Financial crises are endemic to capitalism, but the misbehavior of banks and bankers contributed significantly to the 2007-8 financial crash and the period of austerity that still continues. The big accountancy firms also, however, contributed to the 2007-8 crash with their failure as auditors to see it coming. Like the banks, they too have not been asked to contribute to the cost of clearing up the mess they helped create.
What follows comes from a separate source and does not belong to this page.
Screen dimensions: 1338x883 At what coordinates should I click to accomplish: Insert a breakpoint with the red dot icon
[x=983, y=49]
That fell on the shoulders of working people, while the Big Four accountancy firms, KPMG, Ernst & Young, Deloitte & Touche and PriceWaterhouseCoopers have gone from strength to strength, tightening their monopoly of large company audits, and using this statutorily privileged position to leverage their consultancy services to the businesses they audit and then to government departments and public services, including the NHS. Now with the collapse of Carillion shortly after being given a clean bill of health by its auditor, KPMG, and with PriceWaterhouseCoopers benefitting from the collapse by being appointed manager of the liquidation, it’s time to say enough is enough.
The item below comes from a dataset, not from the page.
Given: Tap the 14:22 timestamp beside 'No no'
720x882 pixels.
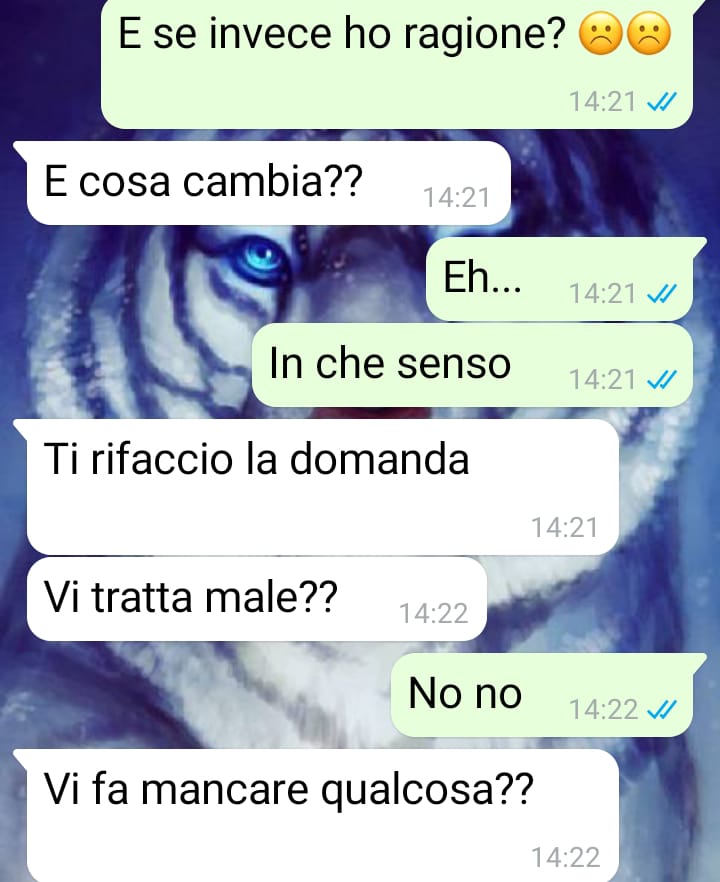Looking at the screenshot, I should pyautogui.click(x=604, y=710).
In the best traditions of a Carry On film, the Big Four are advising governments on tax reforms while, as the Panama Papers revealed, they are advising their multinational clients on how to avoid taxes. According to Australian taxation expert George Rozvany, they are “the masterminds of multinational tax avoidance and the architects of tax schemes that cost governments and their taxpayers an estimated $1 trillion a year”. To make things worse, these huge firms don’t even publish their own accounts. They operate as partnerships and are exempt from having to do this. Absurd!
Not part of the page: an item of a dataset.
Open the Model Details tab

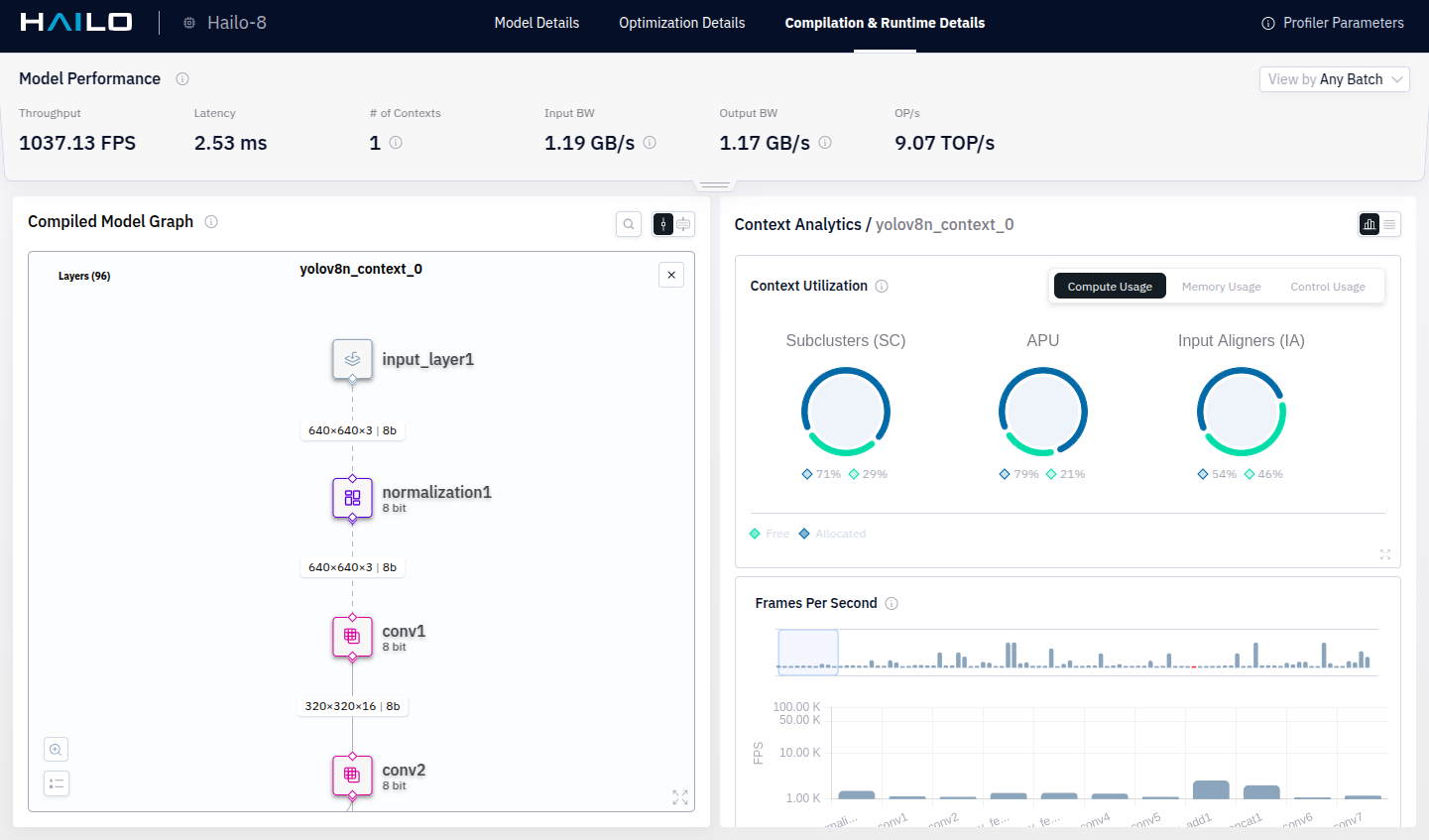[536, 23]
Once the solution might have been better regulation, but, as Professor Prem Sikka of Sheffield University has pointed out, their regulator, the Financial Reporting Council (FRC), has been colonized by the Big Four and, while it is facing a “root and branch” review, don’t hold your breath. The professional accountancy bodies such as the Institute of Chartered Accountants in England and Wales are dwarfed by the Big Four and don’t have resources or inclination to tangle with them. There was some hope that the EU’s European Audit Regulation and Directive, which took six years to agree, might have helped, but the Carillion collapse destroyed its credibility. The Markets and Competition Authority (the former Office of Fair Trading) is at last, apparently, showing some interest, but these days it’s a ‘one golf club player’ its single remedy for market failure being more competition.

We are beyond the point of more regulation. The remedy needed now is to give the entire audit function to the government’s auditor, the National Audit Office, providing them with the resources to start the job before the huge fees for statutory audit roll in and they become self-financing. Then the government and public services must stop employing the Big Four and other large accountancy and consultancy firms as advisers. They have already made a big enough mess of public services. Finally, the Big Four and other accountancy firms must be made to publish accounts with at least as much detail disclosed as we require of companies.

Too radical even for a Corbyn led Labour government? Perhaps, but this is what it will now take to cut out what has become a cancer at the heart of our government, public services and what remains of our industry.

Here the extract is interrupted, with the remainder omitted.